インターネットを見ている印象からすると意外に思えるでしょうが、噛み合わせが頭痛や腰痛などの慢性痛・不定愁訴などの全身症状の原因になるかどうかについて、歯科医の間で賛否両論の議論が続いています。

肯定派が優勢な時代があったり、否定派が優勢な時代があったりの繰り返しが、もう60年以上続いています。

ここ十数年は否定派が優勢です。その理由として、歯科研究にエビデンスの考えが導入されて新しいシステムで研究が行われた結果、否定的なデータが相次いだことが挙げられます。

そのため、否定派は大学関係者や最近の大学教育を受けた比較的若い歯科医に多く、肯定派の多くは臨床経験の長い開業医であるという構図になっています。

長く臨床をしていると、噛み合わせに関連した頭痛や不定愁訴と思われる症例に出くわすことが少なくありません。
一方、科学的研究手法で調査してゆくと関連債が否定される、そんな状況が長く続いています。
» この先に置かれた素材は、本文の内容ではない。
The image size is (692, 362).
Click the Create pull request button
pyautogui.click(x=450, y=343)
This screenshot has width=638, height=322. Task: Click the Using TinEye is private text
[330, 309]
この矛盾した状況は、私にとってどうにもすっきりとしない、気になって仕方がない問題でした。
臨床経験と科学的研究の結論とがなぜ矛盾するのか、そのまま見過ごしにできない問題になっていました。

世の中には多くの「噛み合わせ理論」があります。私はそれらについて情報を集め、研修会に参加して勉強をしてみました。結果的にはそれらの「噛み合わせ理論」と呼ばれているものの内容は、本質的には「過去の臨床経験を集めただけ」であって、まだ理論にまでは到達していないものでした。

一応理論めいた部分もあるのですが、事実に裏打ちされて論理的に矛盾のないもの、という意味では「理論」ではなく「想像」に過ぎないものばかりでした。
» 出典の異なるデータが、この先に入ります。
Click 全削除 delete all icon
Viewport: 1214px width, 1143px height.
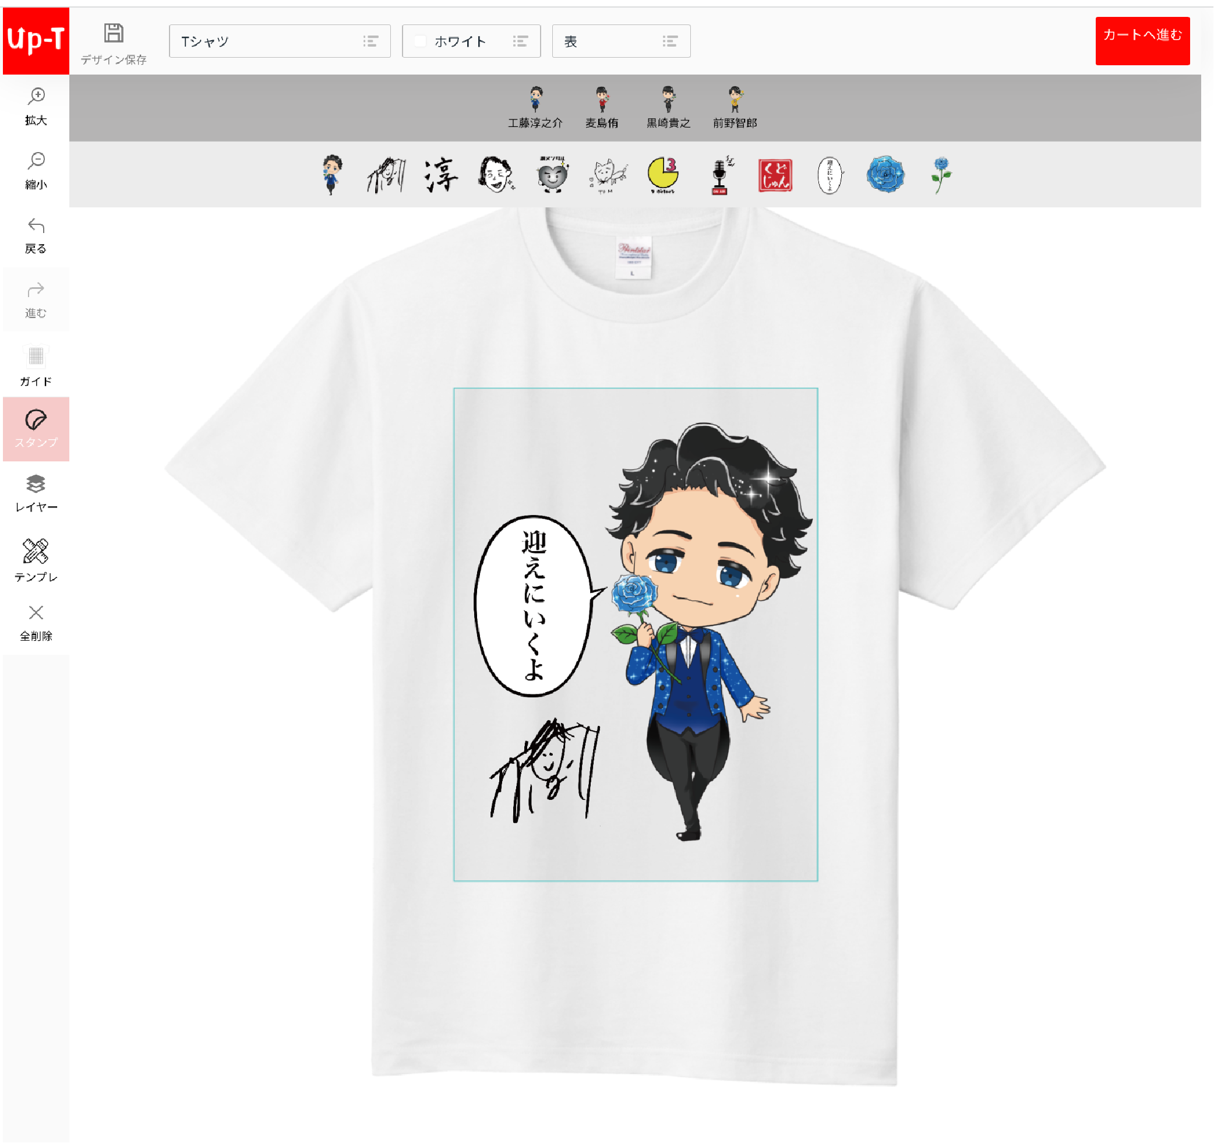[x=36, y=613]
過去の経験に基づいて治療をすること自体は悪くないことではあるし、解明されていないことがらに自分なりの説明を付けて安心したい気持ちは分からなくはないのですが、やはりそれではすっきりしません。

解明されていることと解明されていないことは、はっきりさせたいのです。その気持ちは私の性格からくるものかもしれませんが、歯科医学というあいまい性を許容する学問を学ぶ前に、論理性を重視する物理学を学んだ経歴が影響しているかもしれません。

噛み合わせで起きるように見えるいろいろな症状の正体は、いつも私の頭の中に引っかかっていた疑問でした。


線維筋痛症という病気

たまたま医学誌で線維筋痛症という耳慣れない病名を見かけたのは、そのような時でした。
驚いたことに線維筋痛症の多様な症状は、歯科医が噛み合わせで起きる症状とか、咬合関連症候群などと呼んでいる症状ととてもよく似ていました。
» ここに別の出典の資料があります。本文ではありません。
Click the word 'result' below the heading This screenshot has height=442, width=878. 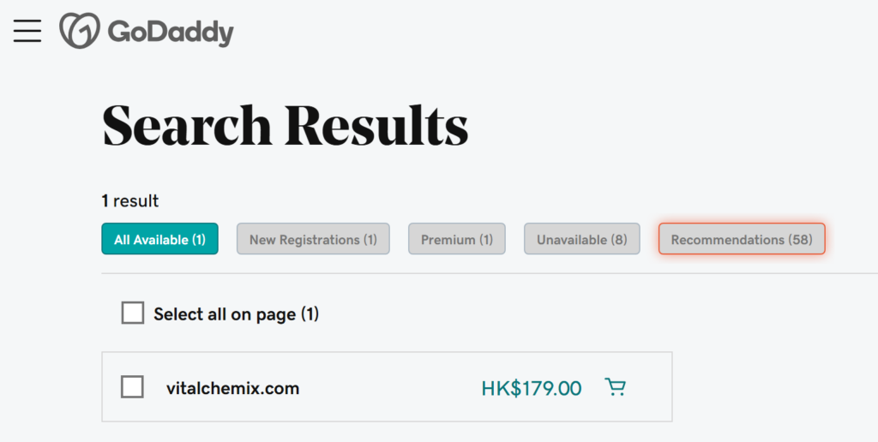tap(136, 201)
私は線維筋痛症に関する文献を調べました。さいわい、今は主要な医学誌に掲載された論文はオンラインで検索できます。

ほとんどの論文は欧米の整形外科系の研究者によるものだったので、歯科ではなじみのない専門用語が使われているため時間がかかりましたが、それでも、100本の論文を読み終えるころには、線維筋痛症を巡る状況がかなり理解できるようになりました。

興味深かったのは、アメリカ口腔顔面痛学会の重鎮であるDr.Frictonが難治性顎関節症と線維筋痛症の関連について論文を書いていること、線維筋痛症研究のトップランナーの一人であるProf.Wolfeがあごの痛みと線維筋痛症の関係に注目していたことでした。研究によれば、線維筋痛症患者の約65%が顎関節症を合併しているということなので、線維筋痛症の研究者が顎関節症に興味を持つのも当然かと思われます。

そこで、私が治療していた噛み合わせによる全身症状の患者さんたちを、アメリカリウマチ学会線維筋痛症分類基準の手順で診査したところ、40%近くが線維筋痛症に分類され、残りの60%が不全型の線維筋痛症ともいわれる広汎性疼痛症候群であることがわかりました。

歯科医が長年追いかけてきた、幻のようなとらえどころも病名も確定しない噛み合わせに関する全身症状は、線維筋痛症の概念で説明できる、と私は確信しました。

そこまでくれば、すべきことは線維筋痛症の膨大な研究で解明された医学知識を歯科医療に応用することでした。